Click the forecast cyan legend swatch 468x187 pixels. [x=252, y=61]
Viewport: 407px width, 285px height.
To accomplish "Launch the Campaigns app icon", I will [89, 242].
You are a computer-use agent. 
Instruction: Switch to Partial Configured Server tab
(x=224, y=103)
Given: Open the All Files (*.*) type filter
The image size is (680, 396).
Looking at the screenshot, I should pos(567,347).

----------------------------------------

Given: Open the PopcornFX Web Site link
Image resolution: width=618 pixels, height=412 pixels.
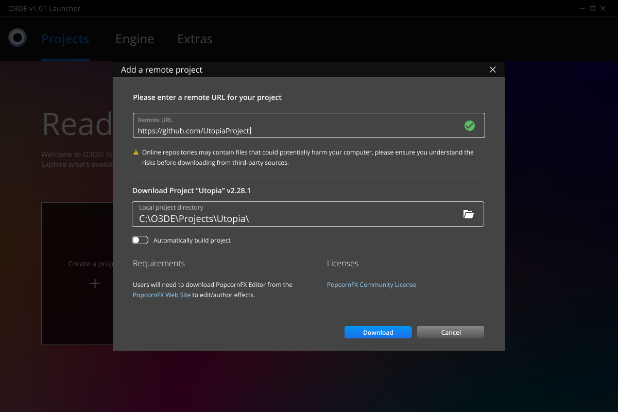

----------------------------------------

What needs to be done:
Please reproduce the lines from the line with "Given: Open the PopcornFX Web Site link" to the line with "Image resolution: width=618", both ends included, exactly as they appear above.

Exercise result:
Given: Open the PopcornFX Web Site link
Image resolution: width=618 pixels, height=412 pixels.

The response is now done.